Now, there’s one more bit of coolness. Let’s say you wanted to buy your dates some flowers before the show. In AskCity, you enter “florist” in “businesses” and “hayes valley, san francisco” in location. You’ll get the same kind of results, but look at the map — there’s a red outline showing the boundaries of the Hayes Valley neighborhood.

Ask Neighborhoodmap

This might be the first time you could search *neighborhoods* in a local search engine. The neighborhood data happens to be powered by UrbanMapping (whose CEO, Ian White, spoke at my IDEA conference). I don’t know how robust the neighborhood database is, but try it out in your city — it’s an interesting option when looking up local searches.

AskCity is now a stable in my search repertoire, and is oftentimes the first place I look before heading onto CitySearch, Yelp, and the like. Kudos to Ask for truly innovating in a space that needs it.

  1. AskCity how to get from the Royal Pacific to Specs and see if it makes sense to you. I have a friend going to S.F. this month and I hoped AskCity would help me route him around.

  2. Interesting. Coincidentally I was looking for optomertrists in Oakland earlier today and had tried Google maps, so was able to run the same search on AskCity.
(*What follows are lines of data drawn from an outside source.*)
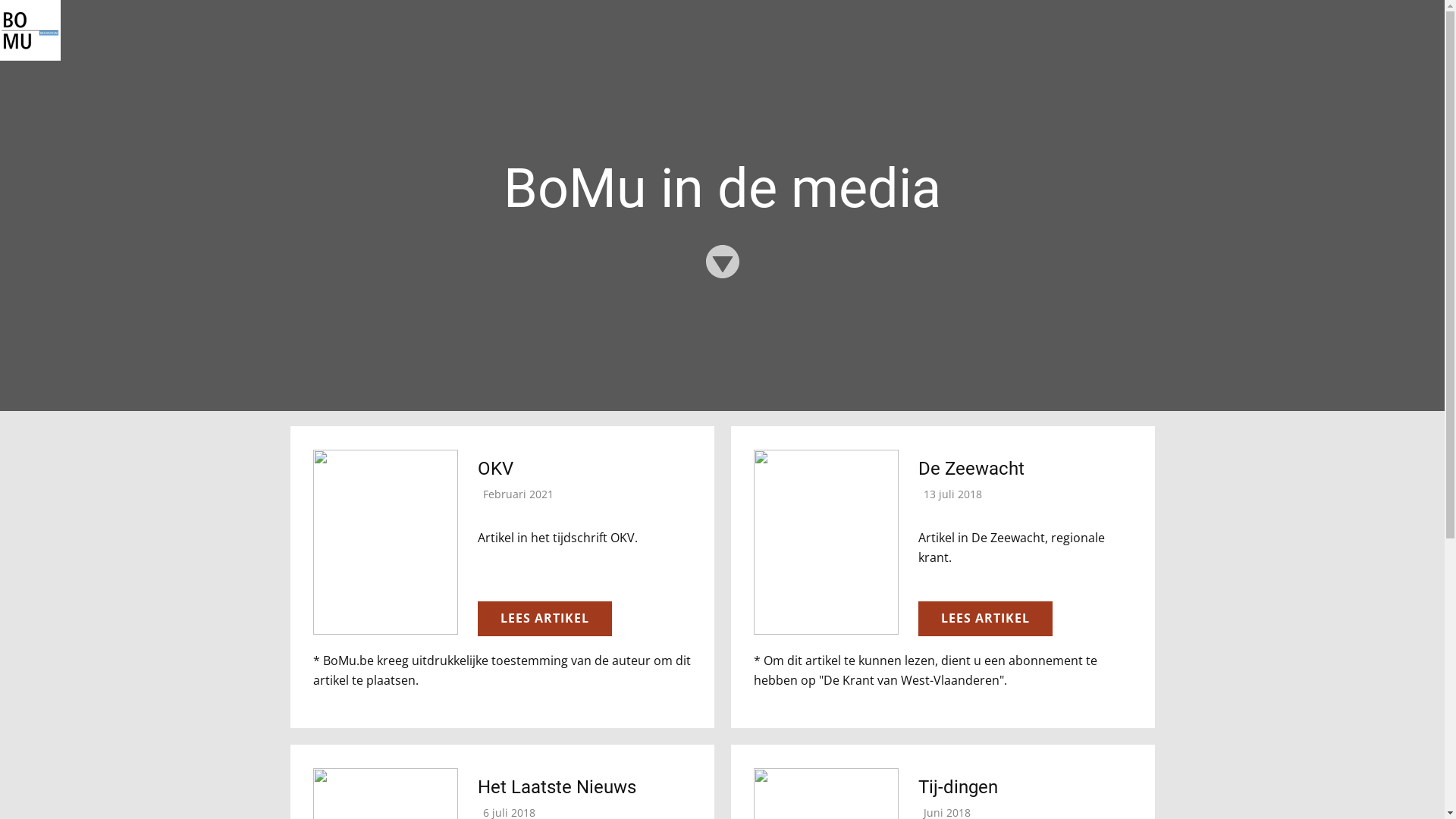
LEES ARTIKEL Element type: text (984, 618)
Home Element type: hover (30, 30)
LEES ARTIKEL Element type: text (544, 618)
Given the description of an element on the screen output the (x, y) to click on. 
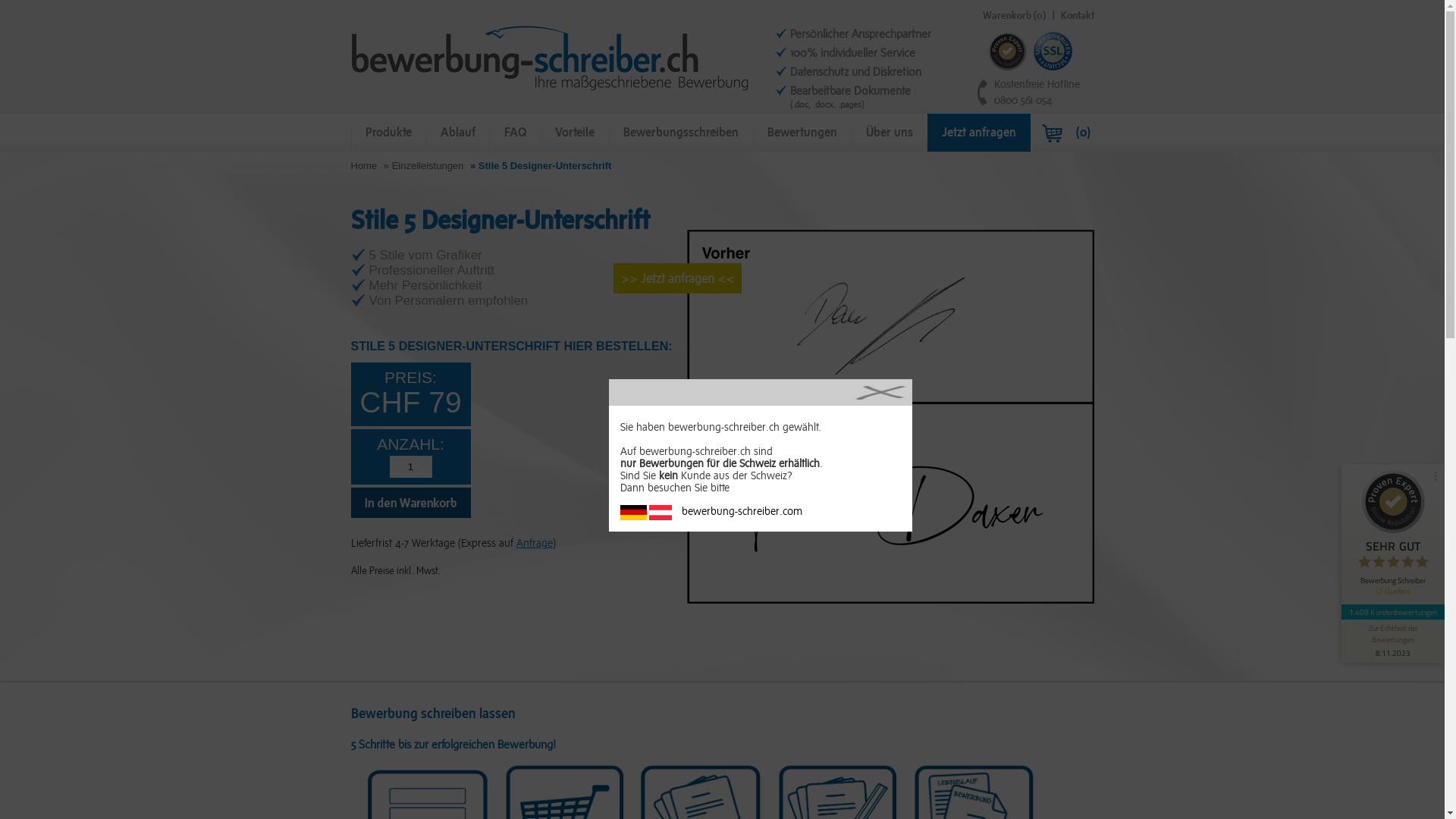
(0) Element type: text (1065, 132)
Proven Expert Element type: hover (1006, 50)
Bewerbung Schreiber Element type: hover (549, 57)
Bewerbungsschreiben Element type: text (680, 132)
Ablauf Element type: text (457, 132)
Produkte Element type: text (387, 132)
Bewertungen Element type: text (801, 132)
Blick aufs ProvenExpert-Profil werfen Element type: text (1330, 496)
In den Warenkorb Element type: hover (410, 502)
Zur Echtheit der
Bewertungen
8.11.2023 Element type: text (1392, 640)
In den Warenkorb Element type: hover (410, 514)
Jetzt anfragen Element type: text (977, 132)
Vorteile Element type: text (573, 132)
Anfrage Element type: text (533, 542)
Vorherige Kundenstimme Element type: hover (1430, 567)
FAQ Element type: text (514, 132)
Kontakt Element type: text (1076, 15)
Home Element type: text (363, 165)
>> Jetzt anfragen << Element type: text (676, 278)
bewerbung-schreiber.com Element type: text (760, 512)
Bewerbung Schreiber Element type: hover (549, 88)
(0) Element type: text (1038, 15)
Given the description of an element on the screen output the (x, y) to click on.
The features you mention are nifty and work well, I love the annotation capability and how you can email that out. However, all of these are relying on the same core set of recommendation sites, so that levels the playing field quite a bit. Until one of them really offers a unique way of getting collective sense-making and contextual recommendations, I think it will be difficult to sustain a competitive edge. Like maps (and Yahoo’s new maps are good, better than Google’s in many respects) it will be constant game of leapfrog played out in 9 month cycles.